Sparse matrix reductions:

Method Explanation
spadd_allreduce() Reduction where each process owns a sparse matrix (dgCMatrix from the Matrix package), and the reduction sums all of the matrices.
spadd_reduce()

The difference between the _reduce() and the _allreduce() variants is that with the former, only the process specified by the root argument receives the return.

The package also has some helper utilities:

Method Explanation
mpi_cat() Helper cat() function.
mpi_print() Helper print() function.

These are similar to pbdMPI::comm.cat() and pbdMPI::comm.print(), although here printing is guaranteed to occur in rank order.

Examples

For the sake of example, we can build a matrix addition custom reducer:

suppressMessages(library(cop))

x = matrix(1:4, 2) + 10*comm.rank()

add = function(a, b) a+b
out = cop_allreduce(x, op=add, commutative=TRUE)

mpi_cat("\nfunction:\n", quiet=TRUE)
mpi_print(add)
mpi_cat("\noutput:\n", quiet=TRUE)
mpi_print(out)

finalize()

Most of this is just printing and boilerplate, but even so it's still pretty simple. If we save this as add.r and run it via mpirun -np 3 Rscript add.r, we see:

function:
(rank=0)
function (a, b) 
a + b

output:
(rank=0)
     [,1] [,2]
[1,]   33   39
[2,]   36   42

With three ranks, conceptually this is the same as calculating:

add = function(a, b) a+b
add(x, add(x+10, x+20))
##      [,1] [,2]
## [1,]   33   39
## [2,]   36   42

As a more substantive example, we can build a matrix product reducer.

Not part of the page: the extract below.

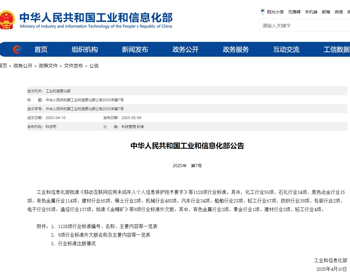Open the 邮箱 mailbox entry in the header

[x=326, y=12]
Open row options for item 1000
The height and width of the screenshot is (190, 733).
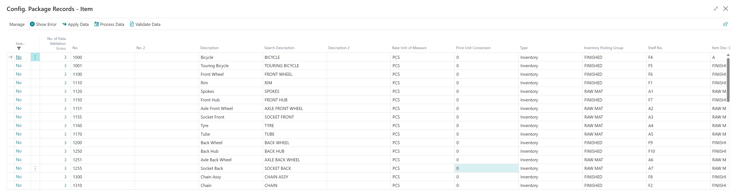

suppressMessages(library(cop))

x = matrix(1:4, 2) + 10*comm.rank()

mult = function(a, b) a %*% b
out = cop_allreduce(x, op=mult, commutative=FALSE)

mpi_cat("\nfunction:\n", quiet=TRUE)
mpi_print(mult)
mpi_cat("\noutput:\n", quiet=TRUE)
mpi_print(out)

finalize()

As before, most of the code is just boilerplate/printing. Really we only change the reducing function from the above. Note that we have to specify that the operation is not commutative.

If we save this as mult.r and run it via mpirun -np 3 Rscript mult.r, we see:

function:
(rank=0)
function (a, b) 
a %*% b

output:
(rank=0)
     [,1] [,2]
[1,] 2197 2401
[2,] 3274 3578

With three ranks, conceptually this is the same as calculating:

x = matrix(1:4, 2)
mult = function(a, b) a %*% b
mult(x, mult(x+10, x+20))
##      [,1] [,2]
## [1,] 2197 2401
## [2,] 3274 3578

You can find more examples in the inst/examples/ directory of the package source, or in examples/ of the installed package, located at system.file("examples", package="cop").